Wild pitch records by catcher are darn near impossible to find, so I don’t know exactly how many of Brad Lidge’s pitches Ruiz and Coste saw. However, according to Coste’s own claim, Ruiz caught him much more. So, the four wild pitches to one isn’t really meaningful in the context of total pitches. And whether justified or not, if pitchers — and managers — feel more comfortable with another catcher, then that’s who they’re going to go with. Even if Ruiz is the absolute worst at blocking sliders, if Lidge believes he’s the best and it helps him more confidently throw his slider, then Ruiz should catch him.
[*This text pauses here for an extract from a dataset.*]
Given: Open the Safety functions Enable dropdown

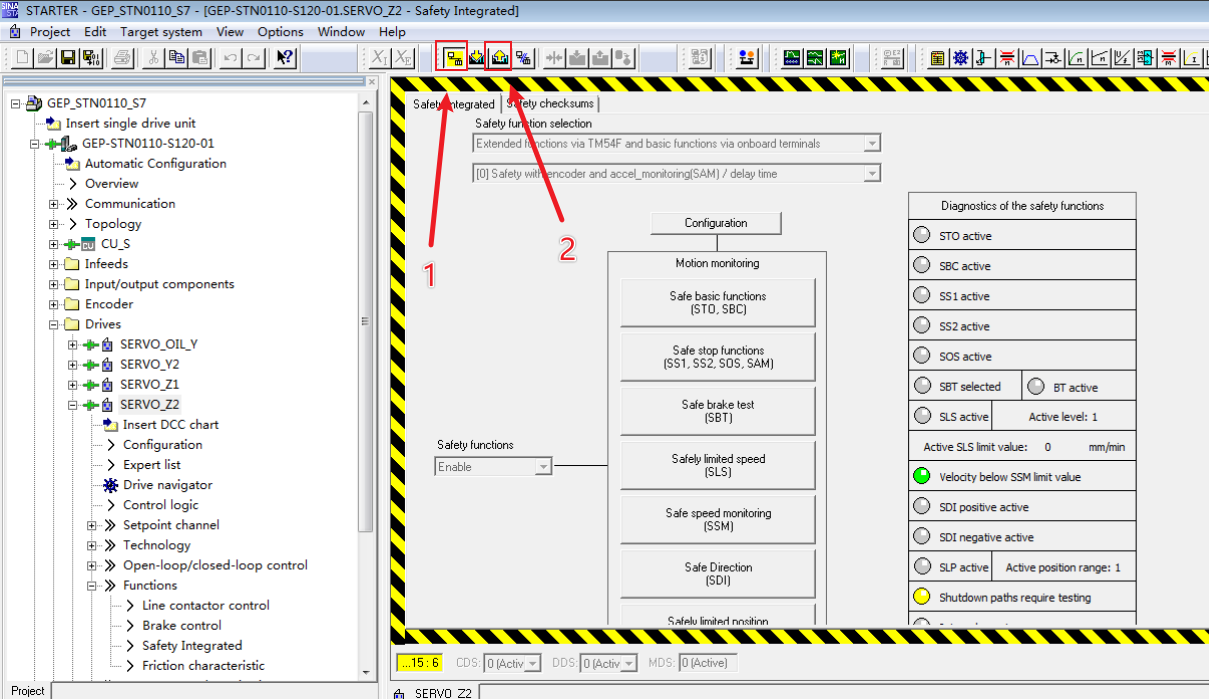Looking at the screenshot, I should coord(543,467).
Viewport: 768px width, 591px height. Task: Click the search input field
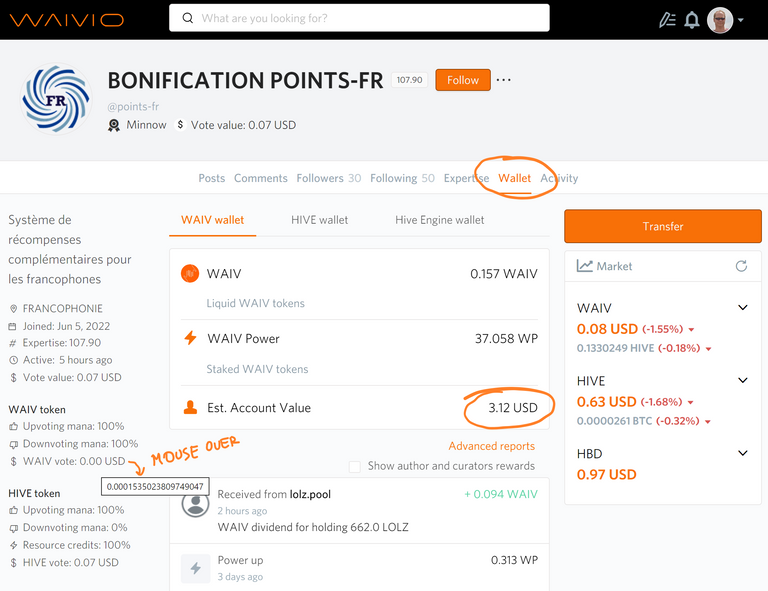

It is interesting, having said all this, to look at the word Coste apparently used: faith. Charlie Manuel lost faith in Coste. One of the definitions of faith is “belief that does not rest on logical proof or material evidence.” Yeah, that’s an accurate description of what happened because it appears that Manuel based his decision to go with Bako over Coste on facts.

Enjoy fourth place, Chris.

C’mon Charlie

Stop coddling Lidge. Demote him. Promote someone — anyone — to closer. Ideally Ryan Madson. Chan Ho Park would work. Maybe Brett Myers in a week or two when he gets re-acclimated to pitching to Major League hitters.

Lidge may only be blowing regular season games and the Phillies still have a sizable — and nearly unsurmountable — lead in the division, but he has the potential to cost the Phillies home-field advantage in the playoffs. As Matt Swartz of Baseball Prospectus pointed out, home teams win 54% of the time in baseball. The Phils were a game behind the Dodgers and Cardinals going into tonight’s game, and will likely be two out after the other games are finished.

If you recall last year, the Phillies were a perfect 7-0 at home in the playoffs. This year, the Dodgers are 42-28 (.600) at Dodger Stadium, and the Cardinals are 43-26 (.623) at Busch Stadium.

It is true that the Phillies have played better on the road this season (likely due to randomness), but the Phils will take the opportunity to win the bottom of the ninth as opposed to the top 100 times out of 100.

Lidge’s problems are not just based on the individual now; they are having a tangible effect on the Phillies’ post-season hopes. Charlie Manuel needs to stop sparing Lidge’s feelings and put a competent reliever in the ninth inning.